An economist at the Central University for Nationalities in Beijing, Tohti has won numerous international human rights awards for his non-violent campaign for equal rights for the 12 million Uyghurs. He was jailed seven years ago last month, and his family says it no longer know his whereabouts.
“His imprisonment is a clear indication of the true genocidal intent of the Chinese regime as they have first attacked Uyghur intellectuals and societal leaders,” said the Campaign for Uyghurs (CFU), a U.S.-based advocacy group.
“As is the case for millions of Uyghurs who are detained, tortured, and killed without cause, we must make clear that there can be no cooperation while the Chinese authorities continue to engage in criminal behavior and to carry out active genocide,” said CFU Executive Director Rushan Abbas.
“While they continue to perpetuate the sham that China has the rule of law, it is clear that this is not the case,” she said in a statement.
The repression of the Uyghurs has gotten progressively worse since Tohti’s conviction on separatism following a two-day trial at the Urumqi Intermediate Court on Sept. 23, 2014.
China has held up to 1.8 million Uyghurs and other Muslim minorities in a network of detention camps since 2017.
Beijing says the camps are vocational training centers set up to fight extremism among Uyghurs and has denied documented allegations that it has mistreated Muslims living in Xinjiang, but camp survivors and former guards have described widespread abuses in interviews with RFA and others.
Incommunicado for five years
Other abuses against members of the 12-million-strong Uyghur population include torture, sexual assaults, forced abortions and the sterilization of detained Uyghur women, and efforts to reduce population growth in the region thorough birth control and population transfer policies.
As international awareness of the situation in Xinjiang has grown, the United States and the legislatures in several European countries have deemed the treatment of Uyghurs and others as constituting genocide and crimes against humanity. Many have called for a boycott next February’s Beijing Olympics.

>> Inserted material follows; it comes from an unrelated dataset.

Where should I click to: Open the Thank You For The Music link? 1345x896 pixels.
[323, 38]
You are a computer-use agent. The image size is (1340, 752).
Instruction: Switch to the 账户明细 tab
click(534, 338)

“As Beijing is slated to host the 2022 Winter Olympics in spite of the international outcry, it is preposterous that China would be treated as an equal in the international community while continuing to jail Professor Tohti and deny him basic rights,” the CFU said.
The Germany-based Ilham Tohti Initiative commemorated their namesake’s birthday with a panel discussion and social media events designed to “salute the Uyghur scholars’ engagement for the right of his people,” the group said.
“The international community has no official information about his whereabouts and health conditions, and his wife has not been able to see him at least for the last five consecutive years,” the group said in a statement.
“The combination of reduced visits, denial of communication, gag orders, and family reprisals, have been carefully engineered to punish the Uyghur scholar with degrading treatment and psychological torture, while at the same time keeping the attention on his plight from the outside world to a minimum,” it said.
Tohti ran the Uyghur Online website, formerly at uyghurbiz.net, set up in 2006, which drew attention to the discrimination facing Uyghurs under Beijing’s rule over Xinjiang, as authorities tried to assimilate the ethnic group by restricting religious practices and use of the Uyghur language.
The Chinese government shut down the website several times prior to Tohti’s formal arrest in January 2014, citing the politically sensitive nature of its content.
Tohti’s daughter, Jewher Ilham, told RFA last month, on the seventh anniversary of his life sentence, that her family doesn’t know whether authorities have kept her father in the same prison during the past seven years or moved him.
“Would he have chosen the same path of human rights advocacy if he knew what he was going to face? Yes, I know he would do the same over again and again! He would never stop peacefully fighting for our people, the Uyghurs!” she said in a tweet for her father’s birthday.
Tohti has received more than 10 international human rights awards since his sentencing, including the Martin Ennals Award for Human Rights Defenders in 2016 and the Sakharov Award for “Freedom of Thought” in 2019. He also was nominated for the Norwegian Nobel Committee’s Peace Prize in 2020.
Translated by Alim Seytoff. Written in English by Paul Eckert.